$4 million funding to drive innovation in healthy ageing

06 Apr 2017
$4 million funding to drive innovation in healthy ageing

A new $4m project bringing together the aged care industry with top research institutions will place South Australia at the forefront of the health and ageing sector.

The Healthy Ageing project will overhaul the way information is collected and used, to improve health services and reduce hospital admissions for older South Australians.

Funded through the State Government’s Research Consortia Program, the $4 million project will directly result in the creation of 14 new jobs, including three post-doctoral researcher appointments and two PhD positions. 

A research consortium, led by the South Australian Academic Health Science and Translation Centre (SA Centre), will develop a registry that will – for the first time – gather data about individuals to allow service providers, industry, researchers and policy makers to improve healthcare systems and programs and find new ways to address the needs and preferences of older people.  

The consortium will seek to attract manufacturers, industry and potential investors into South Australia; supporting emerging growth sectors including medical devices, software for health improvement and mobile sensor applications in order to drive greater economic opportunities and job creation for the state. 


The SA Centre is one of four Advanced Health Research and Translation Centres that have been recognised by the National Health and Medical Research Council as being amongst the world’s best for using medical research to improve patient care.

Membership of the research consortium includes some of the state’s top research institutions and industry partners, including South Australian Health and Medical Research Institute (SAHMRI), SA Health, Flinders University, University of South Australia and the University of Adelaide, Silver Chain, Helping Hand, ECH, Council of the Ageing South Australia, Adelaide Primary Health Network, Country SA Primary Health Network and Health Consumers Alliance of SA. 

The Research Consortia Program is part of the Premier’s Research and Industry Fund, which provides funding for significant research collaborations between universities, research organisations, government and industry to tackle major challenges in areas of critical need or strategic importance for South Australia and promote innovative and leading-edge research solutions. 

Quotes attributable to the Science and Information Economy Minister Kyam Maher

The Healthy Ageing project is a perfect example of new ideas we are investing in to develop our research capabilities and enable South Australia to become a global leader in innovation.

This project puts us in a unique position to attract world-leading researchers, industry, manufacturers and start-ups to South Australia, creating new employment opportunities through growing sectors, including medical devices, software and assistive technologies that promote healthy ageing. 

Research collaborations and the development of new ideas and innovation will help our state transition from a state reliant on traditional manufacturing to the jobs and industries of tomorrow.

__Data__.
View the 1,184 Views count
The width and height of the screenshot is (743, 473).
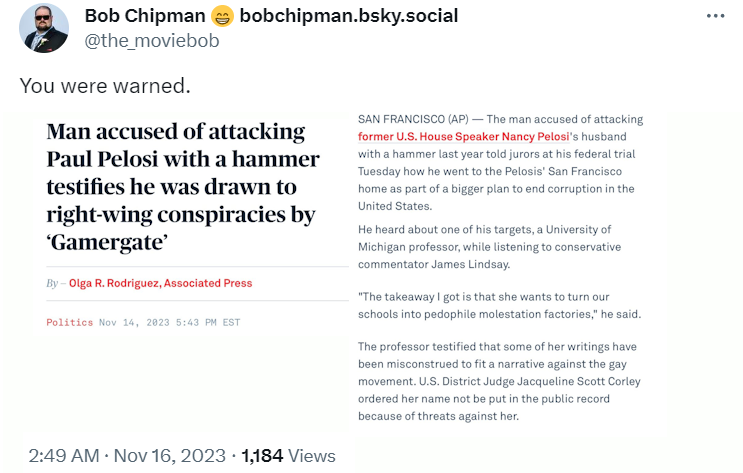click(x=288, y=456)
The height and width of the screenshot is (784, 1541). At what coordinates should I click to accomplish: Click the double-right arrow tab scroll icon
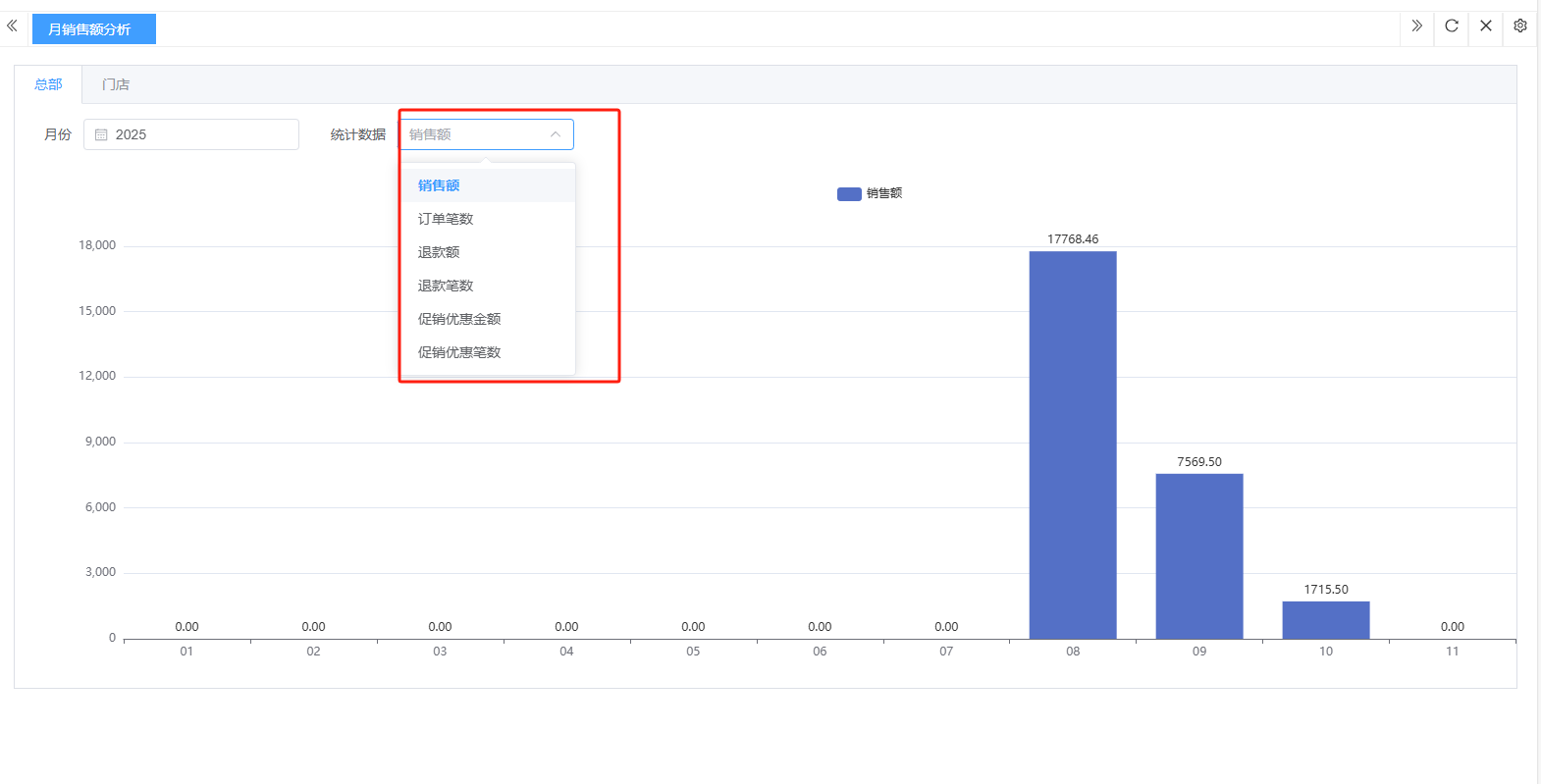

__What you have to do__.
Please reproduce everything in the healthy ageing funding announcement from "Membership of the" down to "leading-edge research solutions.". The material comes from a separate source.

__Exercise result__.
Membership of the research consortium includes some of the state’s top research institutions and industry partners, including South Australian Health and Medical Research Institute (SAHMRI), SA Health, Flinders University, University of South Australia and the University of Adelaide, Silver Chain, Helping Hand, ECH, Council of the Ageing South Australia, Adelaide Primary Health Network, Country SA Primary Health Network and Health Consumers Alliance of SA. 

The Research Consortia Program is part of the Premier’s Research and Industry Fund, which provides funding for significant research collaborations between universities, research organisations, government and industry to tackle major challenges in areas of critical need or strategic importance for South Australia and promote innovative and leading-edge research solutions.